## Objective
Put the lines from the line with "413x233 pixels." to the line with "Action: pyautogui.click(x=293, y=79)", both included, into a JSON list of strings. Give one string per line and leave out blank lines.

## Data extract
*-*-*

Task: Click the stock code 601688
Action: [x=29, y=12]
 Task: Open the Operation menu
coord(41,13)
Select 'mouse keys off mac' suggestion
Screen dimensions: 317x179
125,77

*-*-*

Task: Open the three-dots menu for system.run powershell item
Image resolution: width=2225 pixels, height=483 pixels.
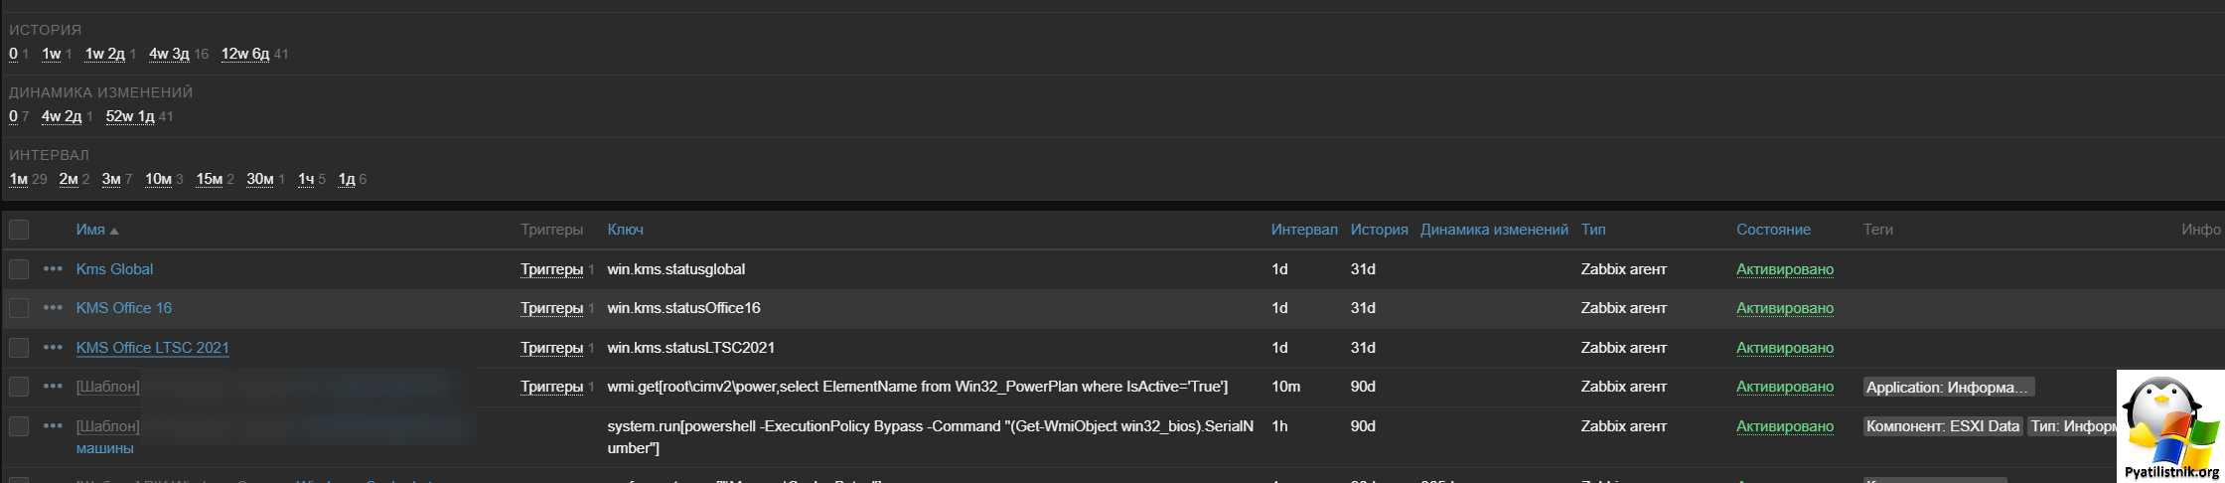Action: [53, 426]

*-*-*

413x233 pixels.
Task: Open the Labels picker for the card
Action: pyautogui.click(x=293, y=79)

*-*-*

## Response
[
  "413x233 pixels.",
  "Task: Open the Labels picker for the card",
  "Action: pyautogui.click(x=293, y=79)"
]